La Federal Housing Finance Agency studia l’utilizzo di bitcoin e altre criptovalute per la qualificazione ai mutui immobiliari.
La Federal Housing Finance Agency (FHFA) degli Stati Uniti ha annunciato attraverso il suo direttore William Pulte – nominato dal Presidente Donald Trump – l’intenzione di analizzare approfonditamente l’utilizzo di bitcoin e altri digital asset come criterio di valutazione per l’accesso ai mutui immobiliari. L’agenzia potrebbe aprire le porte a bitcoin, stablecoin e altre criptovalute come asset riconosciuti nel settore dei finanziamenti immobiliari.
“Studieremo l’utilizzo delle detenzioni in criptovalute in relazione ai requisiti per ottenere un mutuo”, ha dichiarato su X il direttore della FHFA.
Fino al 23 gennaio 2025, la maggior parte degli istituti bancari americani non poteva offrire prestiti o mutui garantiti da criptovalute a causa delle limitazioni imposte dalla Securities and Exchange Commission (Sec). Le linee guida dettate dal SAB 121 obbligavano le società quotate a dichiarare gli asset digitali detenuti per conto dei clienti come passività nei loro bilanci, creando complicazioni per i requisiti patrimoniali delle banche.
La revoca ufficiale del SAB 121 da parte della Sec ha eliminato gli ostacoli regolamentari, aprendo nuove possibilità per l’integrazione finanziaria degli asset digitali nel settore tradizionale.
Attualmente esistono già soluzioni di finanziamento immobiliare garantite da criptovalute, offerte principalmente da società specializzate. Tali aziende permettono ai clienti di ottenere prestiti in valuta fiat per l’acquisto di immobili, utilizzando asset digitali come garanzia collaterale con elevati requisiti di copertura.

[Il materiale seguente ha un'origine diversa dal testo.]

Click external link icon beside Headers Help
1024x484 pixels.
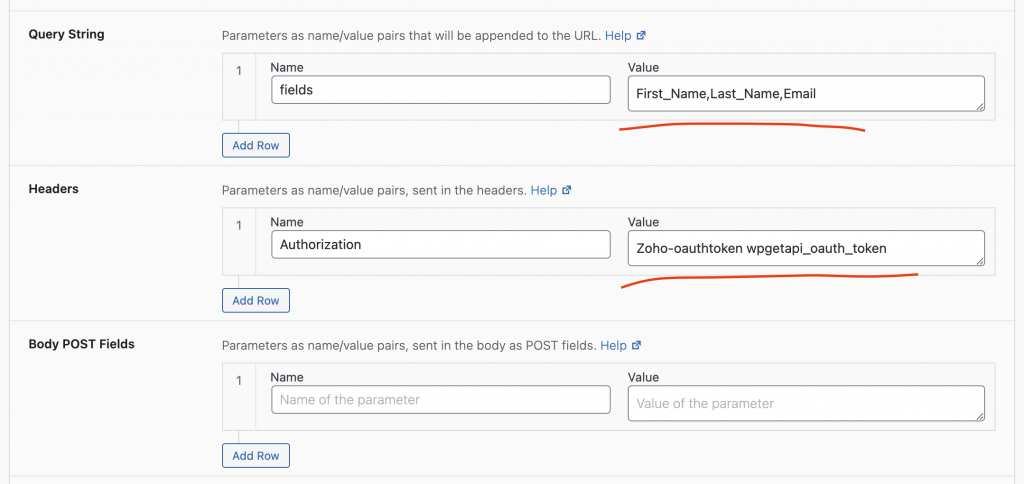coord(567,190)
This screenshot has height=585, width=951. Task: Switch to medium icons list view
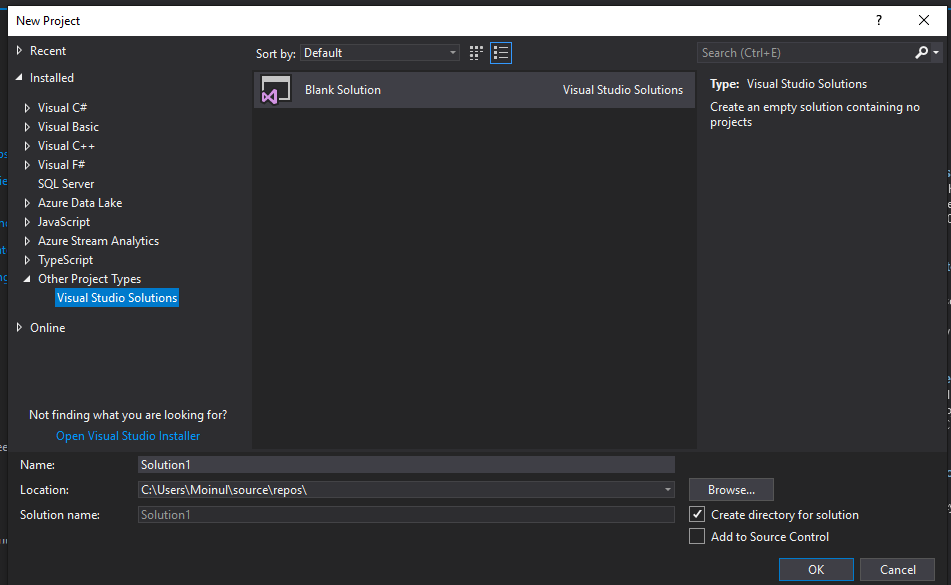tap(501, 53)
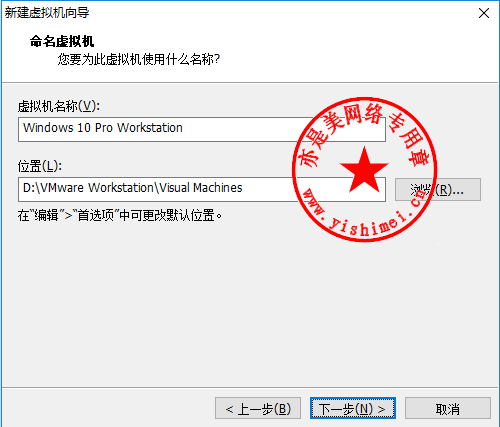Viewport: 500px width, 427px height.
Task: Focus the 位置 path text field
Action: coord(202,189)
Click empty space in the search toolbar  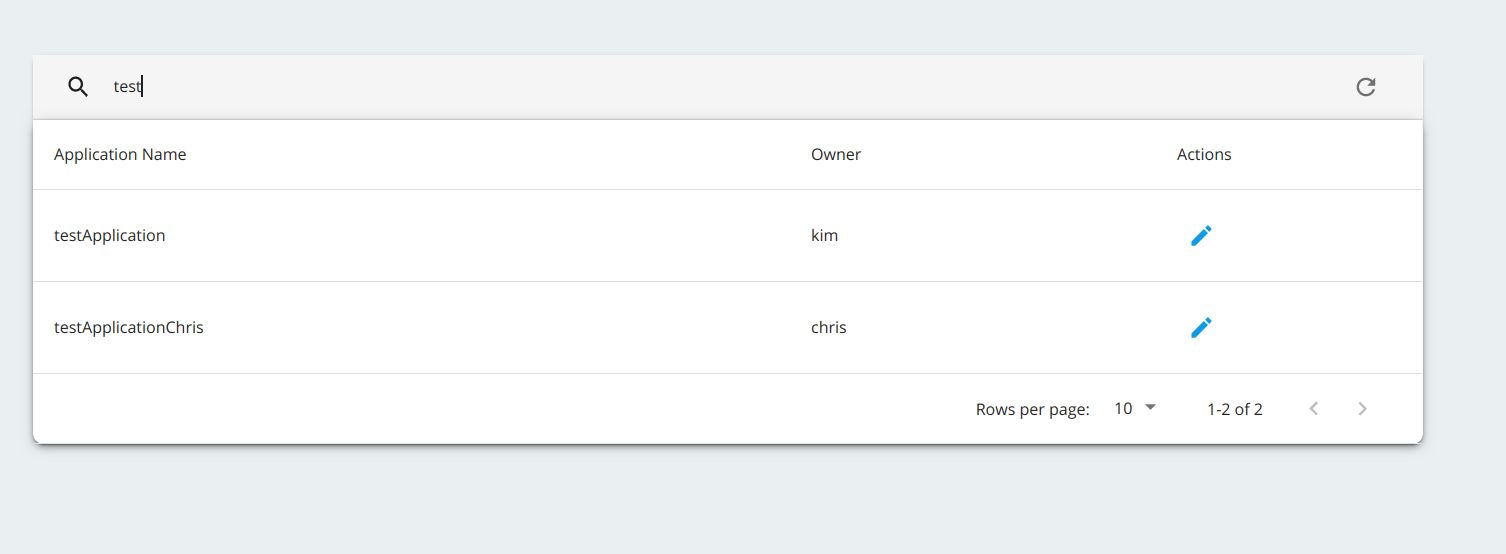pyautogui.click(x=750, y=87)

Nel caso di deprezzamento degli asset utilizzati come garanzia, i clienti devono aggiungere ulteriori asset digitali per evitare la liquidazione forzata. Con le nuove direttive della FHFA, potrebbero emergere offerte simili anche dalle banche tradizionali, oltre a nuovi prodotti di lending.
Secondo una ricerca pubblicata a fine novembre 2024, un numero crescente di famiglie con redditi modesti sta utilizzando i profitti derivanti dagli investimenti in criptovalute per estinguere i propri mutui immobiliari.